Source:
Export Excel file with design descriptors for the given design ids.

tool_supports_scheduler

get_available_schedulers

Get available schedulers based on the clustering tools selected by the user.

get_descriptor_metadata_table

Get a table with metadata for the given descriptor keys.

API

ovo.core.logic.descriptor_logic.get_available_descriptors(design_ids: list[str]) dict[str, ovo.core.database.models.Descriptor]

Return all descriptor keys found in DB for the given design ids.

ovo.core.logic.descriptor_logic.get_available_descriptors_per_job(design_ids: list[str], descriptor_job_id: str) dict[str, ovo.core.database.models.Descriptor]

Return all descriptor keys found in DB for the given design ids and the specified descriptor job.

Source data:
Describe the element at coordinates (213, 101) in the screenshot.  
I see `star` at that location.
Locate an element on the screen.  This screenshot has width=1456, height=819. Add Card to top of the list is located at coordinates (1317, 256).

Written tasks:
a: What does get_descriptor_metadata_table return, according to the descriptor API page?
b: Rename "Excel" to "CSV" in the part of the descriptor API page that opens with the words containing "Export Excel file" and closes with "given descriptor keys.".
The listing is separate material, apart from the descriptor API page.

Answers to the tasks:
a: A table with metadata for the given descriptor keys.

b:
Export CSV file with design descriptors for the given design ids.

tool_supports_scheduler

get_available_schedulers

Get available schedulers based on the clustering tools selected by the user.

get_descriptor_metadata_table

Get a table with metadata for the given descriptor keys.